Extinct family of mammals

Cainotheriidae is an extinct family of artiodactyls known from the Late Eocene to Middle Miocene of Europe. They are mostly found preserved in karstic deposits.

These animals were small in size, and generally did not exceed 15 cm in height at the shoulders, ranging in size from those of rabbits to tragulids. For a long time, they were considered to have a similar lifestyle to hares and rabbits. The dentition was full and highly selenodont, i.e. the premolars and molars had curved and crescent-shaped cutting edges (as in today's ruminants). The skull was small, with a short snout and orbits closed posteriorly placed at the center of the skull.

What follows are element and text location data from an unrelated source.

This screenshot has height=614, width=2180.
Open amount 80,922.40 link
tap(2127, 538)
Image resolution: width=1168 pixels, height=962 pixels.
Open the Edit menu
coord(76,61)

A peculiar characteristic of this group were the auditory bulla, protective structures of the bones of the ear : they were very large, like those that are found today in small mammals that live in open and dry environments. This evolved cranial anatomy was in stark contrast to the rest of the skeleton, rather primitive: the cainotheriids still possessed four non-reduced toes (an ancestral condition of the artiodactyls), even if the lateral fingers were shorter; they ended in long claws, as in modern rabbits. The hind legs were much longer than the front ones, and indicate a remarkable adaptation to running and jumping.

== Classification ==
The bizarre anatomical features of the cainotheriids denote them as primitive artiodactyls. Previous research placed them near to Tylopoda, more recent research places them closer to Ruminantia. Robiacina of the middle/upper Eocene was previously classified as a member of this family, but has been more recently split into a separate family as the sister taxon to Cainotheriidae. In the course of the Upper Eocene primitive genera such as Oxacron and Paroxacron developed, considered the first true cainotheriids as sister taxa in the subfamily Oxacroninae.

Subsequently, in the course of the Oligocene, the subfamily Cainotheriinae underwent a discrete evolutionary radiation, with the rabbit-sized genera Plesiomeryx and Caenomeryx. The most specialized genus, Cainotherium, was also the last to disappear, during the middle Miocene. Even at the beginning of the Miocene, these animals were quite common in various parts of Europe, with numerous species (e.g. C. laticurvatum, C. miocenicum, C. bavaricum). The cainotheriids died out definitively when, during the Miocene, the climate became colder.

== Paleoecology ==
These small ungulate animals possessed exceptionally long hind legs; this characteristic, combined with small size and large auditory bulla, has led many scholars to consider cainoterids a sort of ecological parallel of rabbits. It was therefore assumed that these animals proceeded to leap thanks to the long hind legs, but the discovery of fossil traces of the lower Miocene found in the locality of Salinas de Anana in Spain, clearly left by Cainotherium, showed that the locomotion of these animals had to be very different from that of rabbits, and quite similar to that of the current small ruminants.